Jews generally have not valued excelling at physical activities, and Elie’s father, at 50, must have known that his own chances of survival through being useful in performing heavy physical labor were poor and, were it not for Elie, suicide (not unusual, especially among older prisoners) might be a very reasonable decision.  Perhaps the most poignant scene in the book is towards the end, when the prisoners at last were allowed to rest after marching for hours in the snow in the freezing cold, more than a few succumbed to the temptation to lie down, letting their bodies adapt to the cold and thus dying peacefully.

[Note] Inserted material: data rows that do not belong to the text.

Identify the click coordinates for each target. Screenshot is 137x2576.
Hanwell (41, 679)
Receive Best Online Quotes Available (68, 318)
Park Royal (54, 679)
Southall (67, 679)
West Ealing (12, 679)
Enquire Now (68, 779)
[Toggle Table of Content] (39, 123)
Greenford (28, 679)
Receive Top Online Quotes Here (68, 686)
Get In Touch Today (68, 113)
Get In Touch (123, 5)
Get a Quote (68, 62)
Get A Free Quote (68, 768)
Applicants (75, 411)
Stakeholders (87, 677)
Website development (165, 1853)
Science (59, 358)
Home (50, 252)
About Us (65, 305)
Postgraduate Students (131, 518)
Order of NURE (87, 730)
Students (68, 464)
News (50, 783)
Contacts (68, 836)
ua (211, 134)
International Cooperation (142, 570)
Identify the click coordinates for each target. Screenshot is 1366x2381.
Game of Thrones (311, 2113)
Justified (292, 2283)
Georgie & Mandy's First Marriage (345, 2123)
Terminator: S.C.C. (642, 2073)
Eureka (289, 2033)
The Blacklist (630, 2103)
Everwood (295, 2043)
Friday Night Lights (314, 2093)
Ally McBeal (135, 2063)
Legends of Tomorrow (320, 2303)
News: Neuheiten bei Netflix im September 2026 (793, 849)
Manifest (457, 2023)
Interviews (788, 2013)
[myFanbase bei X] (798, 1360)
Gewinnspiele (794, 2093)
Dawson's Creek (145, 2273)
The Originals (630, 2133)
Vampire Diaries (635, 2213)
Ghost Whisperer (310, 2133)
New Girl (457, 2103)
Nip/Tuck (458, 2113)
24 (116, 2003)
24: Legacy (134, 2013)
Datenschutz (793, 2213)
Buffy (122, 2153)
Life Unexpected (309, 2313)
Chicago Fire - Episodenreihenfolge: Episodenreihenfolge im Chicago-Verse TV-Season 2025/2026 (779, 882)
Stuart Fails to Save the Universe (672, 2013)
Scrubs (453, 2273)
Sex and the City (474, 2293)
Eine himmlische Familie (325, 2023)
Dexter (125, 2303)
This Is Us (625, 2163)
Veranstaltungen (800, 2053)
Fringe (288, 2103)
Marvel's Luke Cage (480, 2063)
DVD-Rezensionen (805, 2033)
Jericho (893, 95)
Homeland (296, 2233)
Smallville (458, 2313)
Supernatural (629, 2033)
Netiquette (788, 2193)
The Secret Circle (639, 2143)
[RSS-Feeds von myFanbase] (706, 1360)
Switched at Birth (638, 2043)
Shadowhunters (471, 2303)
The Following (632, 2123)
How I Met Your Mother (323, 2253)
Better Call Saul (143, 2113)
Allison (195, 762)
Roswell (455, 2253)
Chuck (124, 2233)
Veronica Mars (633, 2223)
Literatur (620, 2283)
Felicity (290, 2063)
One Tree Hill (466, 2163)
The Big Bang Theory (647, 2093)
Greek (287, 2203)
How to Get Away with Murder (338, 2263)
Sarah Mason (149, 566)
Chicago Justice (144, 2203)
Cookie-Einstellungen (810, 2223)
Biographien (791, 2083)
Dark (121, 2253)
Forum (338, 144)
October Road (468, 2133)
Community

At first, all that stopped Elie from doing the same was concern about leaving his father alone (p. 82), yet when at last he “had neither the will nor the strength to get up” (p.84), it was his father who forced him to continue until they found shelter.

Elie and his father provided each other with support.  The only scenes even approaching humor in this relentlessly horrifying autobiography were when Elie tried to teach his father to walk in the military manner required to avoid catching the attention of the SS in charge and when Elie, after his father was called to the side of those “selected” for extermination, rushed to join him, causing so much commotion that several, including Elie’s father, were able to escape the “selection” side.  For both Elie and his father, feeling the other needed support, in effect, provided support in their own efforts to survive.  But Elie himself recognized that “something within me revolted against…death” (p. 85), a perfectly understandable reaction at the age of 15.  An indication of the importance of his father to his own survival was that after his father’s death, his “life…no longer mattered…nothing could touch me any more” (p. 107).

But were it not for Elie, would his father have any reason to hold on, probably suspecting the result would be dying slowly, painfully, and pathetically?  There are different kinds of heroes.  When Frankl (1975), an inmate at several different concentration camps when a young psychiatrist, wrote that “the best of us did not return” (p. 7),  he was referring to those who lost their lives while engaged in risky activities such as smuggling information to those in the Resistance outside of the camps.  There also are heroes in their personal lives, and how can one fail to consider heroic a person who creates in himself a loving, protective father when called upon to do so during a time of evil on a scale unprecedented in human history?

References

Frankl, V. E. (1975).  Man’s search for meaning.  New York:  Pocket Books.

Wiesel, E. (1958/1982).  Night.  (S. Rodway, Trans.).  New York: Bantam Books.